▸ **THE REQUEST**
Format the items below as a numbered list, omitting any blank lines. Exclude the pictures from your answer.

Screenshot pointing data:
══════════════════════════════

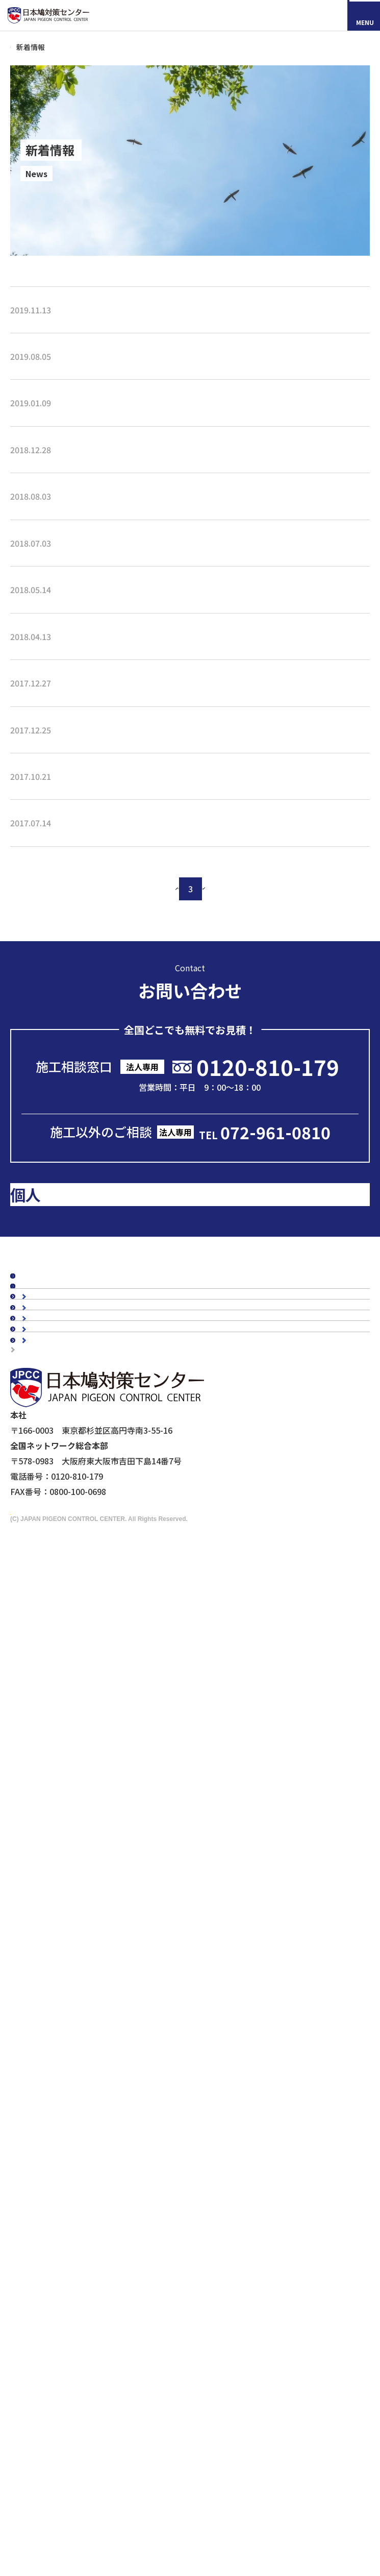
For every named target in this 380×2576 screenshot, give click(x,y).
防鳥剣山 (47, 2029)
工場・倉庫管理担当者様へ (80, 2164)
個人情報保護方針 (47, 2290)
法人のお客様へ (49, 2133)
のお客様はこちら (104, 1403)
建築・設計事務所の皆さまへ (84, 2196)
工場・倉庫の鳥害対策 (72, 1835)
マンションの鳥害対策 (72, 1850)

══════════════════════════════

▸ **EXERCISE RESULT**
1. For every named target in this 380×2576 screenshot, give click(x,y).
2. 防鳥剣山 (47, 2029)
3. 工場・倉庫管理担当者様へ (80, 2164)
4. 個人情報保護方針 (47, 2290)
5. 法人のお客様へ (49, 2133)
6. のお客様はこちら (104, 1403)
7. 建築・設計事務所の皆さまへ (84, 2196)
8. 工場・倉庫の鳥害対策 (72, 1835)
9. マンションの鳥害対策 (72, 1850)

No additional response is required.